Overall description and goal for the lab.

By the end of this lab, you should be able to:
* Understand array reshaping
* Review how to make plots
* Feel comfortable with simple linear regression



# Table of Contents

1. Simple linear regression on toy data
2. Linear regression with `sklearn`
4. Bonus: $k$-nearest neighbors


In [2]:
# import the necessary libraries
import warnings
warnings.filterwarnings('ignore')
%matplotlib inline
import numpy as np
import scipy as sp
import matplotlib as mpl
import matplotlib.cm as cm
import matplotlib.pyplot as plt
import pandas as pd
import time
pd.set_option('display.width', 500)
pd.set_option('display.max_columns', 100)
pd.set_option('display.notebook_repr_html', True)
import seaborn as sns

# Simple Linear regression with a toy dataset
We first examine a toy problem, focusing our efforts on fitting a linear model to a small dataset with three observations.  Each observation consists of one predictor $x_i$ and one response $y_i$ for $i = 1, 2, 3$,

\begin{align*}
(x , y) = \{(x_1, y_1), (x_2, y_2), (x_3, y_3)\}.
\end{align*}

To be very concrete, let's set the values of the predictors and responses.

\begin{equation*}
(x , y) = \{(1, 2), (2, 3), (3, 6)\}
\end{equation*}

There is no line of the form $\beta_0 + \beta_1 x = y$ that passes through all three observations, since the data are not collinear. Thus our aim is to find the line that best fits these observations in the *least-squares sense*, as discussed in lecture.

<div class="alert alert-info">

### 👉 Exercise (10 min)

* Make two numpy arrays `x_train` and `y_train`, containing the $(x,y)$ data points.
* Check the dimensions of these arrays with `.shape`.
* Make a nice scatterplot of the data using pandas + seaborn:
  1. Create a `pd.DataFrame` with both columns, giving each of them a title.
  2. Make a scatter plot using the `sns.scatterplot` 
  3. Give a title to the plot using the function `plt.title` (for instance `plt.title('my scatterplot')`)

</div>

In [None]:
# TODO: Make two numpy arrays out of this data, x_train and y_train
x_train = 
y_train = 
type(x_train)

In [None]:
# TODO: Check the dimensions of these arrays


In [None]:
# TODO: Make a simple scatterplot


###  Building a model from scratch
In this part, we will solve the equations for simple linear regression and find the best fit solution to our toy problem.



#### Analytic solution
Linear regression is special among the models we study because it can be solved explicitly. While most other models (and even some advanced versions of linear regression) must be solved iteratively, linear regression has an analytic solution, where you can simply plug in the data.

For the single predictor case it is:
$$
    \begin{align}
      \beta_1 &= \frac{\sum_{i=1}^n{(x_i-\bar{x})(y_i-\bar{y})}}{\sum_{i=1}^n{(x_i-\bar{x})^2}}\\
      \beta_0 &= \bar{y} - \beta_1\bar{x}\
    \end{align}
$$
    
Where $\bar{y}$ and $\bar{x}$ are the mean of the y values and the mean of the x values, respectively.

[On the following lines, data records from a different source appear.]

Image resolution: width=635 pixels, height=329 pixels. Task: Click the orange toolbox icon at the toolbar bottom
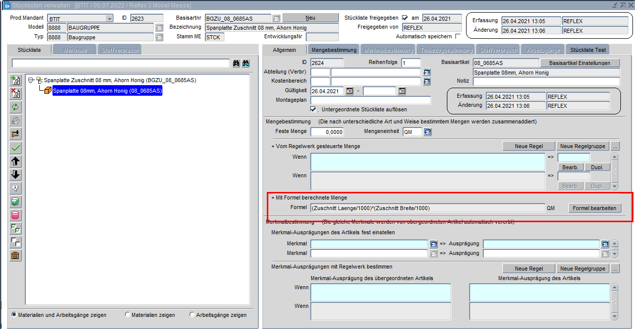[x=16, y=255]
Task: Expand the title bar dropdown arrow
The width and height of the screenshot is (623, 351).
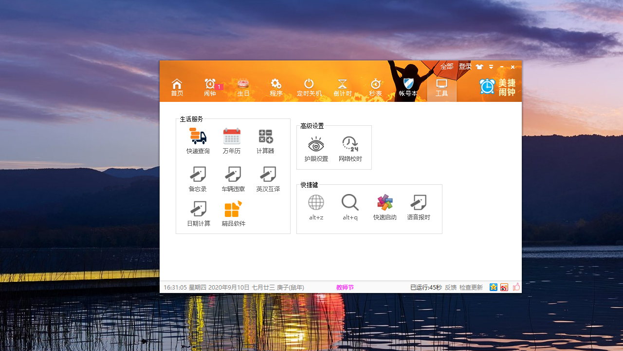Action: point(491,67)
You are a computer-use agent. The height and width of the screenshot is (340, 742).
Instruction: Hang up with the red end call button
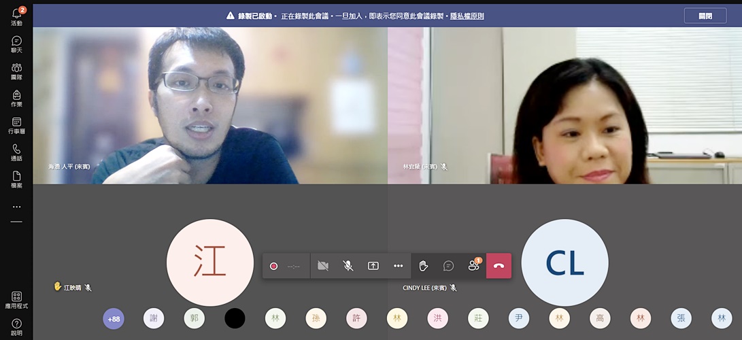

From the re-aranged second equation we can see that the best-fit line  passes through $(\bar{x},\bar{y})$, the center of mass of the data (i.e. the average value, which you can compute using `np.mean`)

From any of the first equations, we can see that the slope of the line has to do with whether or not an x value that is above/below the center of mass is typically paired with a y value that is likewise above/below, or typically paired with one that is opposite.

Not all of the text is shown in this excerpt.